- [Records shown]:

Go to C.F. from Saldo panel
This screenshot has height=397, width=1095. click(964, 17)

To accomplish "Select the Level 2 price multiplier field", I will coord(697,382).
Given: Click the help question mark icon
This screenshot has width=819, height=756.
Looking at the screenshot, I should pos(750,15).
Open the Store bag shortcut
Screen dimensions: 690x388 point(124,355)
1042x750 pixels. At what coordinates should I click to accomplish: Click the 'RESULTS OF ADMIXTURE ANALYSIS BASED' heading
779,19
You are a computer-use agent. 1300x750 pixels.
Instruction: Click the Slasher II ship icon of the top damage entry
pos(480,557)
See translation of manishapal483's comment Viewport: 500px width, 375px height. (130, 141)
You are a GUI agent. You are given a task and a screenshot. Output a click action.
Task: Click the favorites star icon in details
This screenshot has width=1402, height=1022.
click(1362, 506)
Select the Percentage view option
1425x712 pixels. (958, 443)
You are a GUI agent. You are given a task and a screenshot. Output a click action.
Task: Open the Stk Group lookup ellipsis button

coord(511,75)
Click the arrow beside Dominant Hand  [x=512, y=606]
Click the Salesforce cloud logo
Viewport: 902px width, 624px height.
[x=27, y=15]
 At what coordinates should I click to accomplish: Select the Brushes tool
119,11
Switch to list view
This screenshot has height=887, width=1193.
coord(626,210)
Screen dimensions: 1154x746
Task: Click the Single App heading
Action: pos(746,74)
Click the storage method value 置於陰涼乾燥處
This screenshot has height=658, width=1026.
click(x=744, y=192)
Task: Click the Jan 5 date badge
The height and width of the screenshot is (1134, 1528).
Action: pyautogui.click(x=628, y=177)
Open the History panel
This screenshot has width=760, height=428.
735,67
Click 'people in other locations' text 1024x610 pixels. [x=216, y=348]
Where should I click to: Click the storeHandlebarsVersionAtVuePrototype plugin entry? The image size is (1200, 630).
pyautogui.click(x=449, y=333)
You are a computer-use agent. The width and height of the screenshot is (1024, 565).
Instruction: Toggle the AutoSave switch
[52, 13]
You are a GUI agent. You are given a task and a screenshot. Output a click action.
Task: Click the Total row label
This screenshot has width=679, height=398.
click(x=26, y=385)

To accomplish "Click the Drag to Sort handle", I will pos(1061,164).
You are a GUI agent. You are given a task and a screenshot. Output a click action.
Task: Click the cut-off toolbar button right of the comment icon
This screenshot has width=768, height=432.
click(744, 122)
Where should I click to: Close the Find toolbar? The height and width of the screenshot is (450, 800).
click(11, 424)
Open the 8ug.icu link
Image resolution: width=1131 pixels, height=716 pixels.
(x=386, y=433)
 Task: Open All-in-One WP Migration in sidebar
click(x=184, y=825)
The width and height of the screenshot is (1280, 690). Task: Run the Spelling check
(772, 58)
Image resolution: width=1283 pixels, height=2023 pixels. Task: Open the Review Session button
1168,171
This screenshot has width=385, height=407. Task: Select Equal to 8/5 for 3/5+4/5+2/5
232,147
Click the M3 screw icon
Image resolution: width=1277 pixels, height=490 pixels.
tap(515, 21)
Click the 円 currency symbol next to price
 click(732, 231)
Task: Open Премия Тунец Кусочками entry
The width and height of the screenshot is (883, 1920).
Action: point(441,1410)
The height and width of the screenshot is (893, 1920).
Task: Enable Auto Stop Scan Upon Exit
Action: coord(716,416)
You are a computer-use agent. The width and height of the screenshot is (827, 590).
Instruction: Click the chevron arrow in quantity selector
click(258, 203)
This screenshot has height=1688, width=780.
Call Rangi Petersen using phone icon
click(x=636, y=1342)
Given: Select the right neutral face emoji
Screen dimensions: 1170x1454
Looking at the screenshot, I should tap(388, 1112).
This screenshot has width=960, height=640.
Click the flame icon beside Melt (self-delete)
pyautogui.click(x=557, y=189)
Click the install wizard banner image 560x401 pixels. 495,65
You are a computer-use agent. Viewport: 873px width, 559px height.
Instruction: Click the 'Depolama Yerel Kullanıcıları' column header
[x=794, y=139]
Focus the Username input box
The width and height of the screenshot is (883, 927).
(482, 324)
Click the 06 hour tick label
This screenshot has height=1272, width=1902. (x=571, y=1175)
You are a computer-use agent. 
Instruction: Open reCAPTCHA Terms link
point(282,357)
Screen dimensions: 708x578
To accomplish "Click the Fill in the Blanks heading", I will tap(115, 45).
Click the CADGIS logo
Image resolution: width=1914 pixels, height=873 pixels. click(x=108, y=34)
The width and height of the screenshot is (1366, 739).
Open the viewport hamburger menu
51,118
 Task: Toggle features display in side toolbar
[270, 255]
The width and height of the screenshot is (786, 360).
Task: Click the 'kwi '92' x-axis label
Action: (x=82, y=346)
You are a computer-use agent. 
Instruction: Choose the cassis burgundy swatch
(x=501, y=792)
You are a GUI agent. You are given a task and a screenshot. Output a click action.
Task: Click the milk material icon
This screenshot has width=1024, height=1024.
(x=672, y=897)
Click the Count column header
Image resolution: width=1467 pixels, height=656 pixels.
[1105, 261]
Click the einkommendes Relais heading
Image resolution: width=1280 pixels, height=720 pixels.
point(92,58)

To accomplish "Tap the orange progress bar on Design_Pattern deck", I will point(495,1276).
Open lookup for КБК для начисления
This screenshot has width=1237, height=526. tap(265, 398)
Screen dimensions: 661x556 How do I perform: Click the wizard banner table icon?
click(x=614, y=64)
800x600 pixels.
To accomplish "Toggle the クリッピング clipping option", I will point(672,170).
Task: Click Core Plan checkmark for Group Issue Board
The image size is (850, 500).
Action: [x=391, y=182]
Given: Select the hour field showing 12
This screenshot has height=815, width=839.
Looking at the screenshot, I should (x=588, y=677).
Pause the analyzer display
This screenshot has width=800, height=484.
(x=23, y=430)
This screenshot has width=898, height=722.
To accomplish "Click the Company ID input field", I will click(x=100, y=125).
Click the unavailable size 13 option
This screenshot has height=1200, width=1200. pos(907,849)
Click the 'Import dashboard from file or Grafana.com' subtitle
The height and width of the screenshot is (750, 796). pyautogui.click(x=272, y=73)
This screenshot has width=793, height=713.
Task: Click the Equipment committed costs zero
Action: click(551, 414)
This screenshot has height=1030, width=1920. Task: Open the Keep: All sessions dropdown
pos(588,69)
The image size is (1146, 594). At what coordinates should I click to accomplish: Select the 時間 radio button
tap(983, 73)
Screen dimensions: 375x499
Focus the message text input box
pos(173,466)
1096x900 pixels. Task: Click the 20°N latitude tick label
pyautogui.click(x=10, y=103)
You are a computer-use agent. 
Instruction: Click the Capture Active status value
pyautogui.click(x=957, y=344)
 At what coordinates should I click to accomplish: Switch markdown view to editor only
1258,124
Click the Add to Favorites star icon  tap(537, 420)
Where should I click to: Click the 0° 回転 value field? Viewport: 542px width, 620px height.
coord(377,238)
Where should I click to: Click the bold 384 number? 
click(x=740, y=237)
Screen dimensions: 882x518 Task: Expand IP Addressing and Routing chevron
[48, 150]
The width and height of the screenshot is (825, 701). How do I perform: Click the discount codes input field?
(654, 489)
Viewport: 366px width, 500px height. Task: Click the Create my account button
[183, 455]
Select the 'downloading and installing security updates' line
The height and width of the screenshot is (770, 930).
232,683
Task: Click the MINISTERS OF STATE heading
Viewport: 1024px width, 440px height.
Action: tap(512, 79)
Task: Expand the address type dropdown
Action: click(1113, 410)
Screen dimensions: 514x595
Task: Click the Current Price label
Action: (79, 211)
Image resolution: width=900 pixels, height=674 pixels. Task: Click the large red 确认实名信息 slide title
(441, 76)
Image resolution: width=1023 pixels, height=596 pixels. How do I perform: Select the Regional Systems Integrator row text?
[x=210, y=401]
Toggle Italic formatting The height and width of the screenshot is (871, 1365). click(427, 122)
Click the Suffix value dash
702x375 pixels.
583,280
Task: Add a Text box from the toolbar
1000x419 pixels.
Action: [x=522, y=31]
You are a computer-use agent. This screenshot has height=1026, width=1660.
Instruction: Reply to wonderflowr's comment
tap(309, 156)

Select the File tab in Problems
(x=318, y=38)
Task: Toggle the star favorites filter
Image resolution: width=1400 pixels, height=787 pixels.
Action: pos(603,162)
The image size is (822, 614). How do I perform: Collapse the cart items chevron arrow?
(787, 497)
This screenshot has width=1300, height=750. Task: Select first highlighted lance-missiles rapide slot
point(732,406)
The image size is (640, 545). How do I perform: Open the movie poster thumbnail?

- [What to produce]: Would you please copy each line of the listing that contains the word "computer"?

- [Response to this task]:
You are a computer-use agent. 1300x750 pixels.
You are a computer-use agent. The width and height of the screenshot is (1024, 565).
You are a computer-use agent. The width and height of the screenshot is (827, 590).
You are a computer-use agent. Viewport: 873px width, 559px height.
You are a computer-use agent. 
You are a computer-use agent. 
You are a computer-use agent. 
You are a computer-use agent. This screenshot has height=1026, width=1660.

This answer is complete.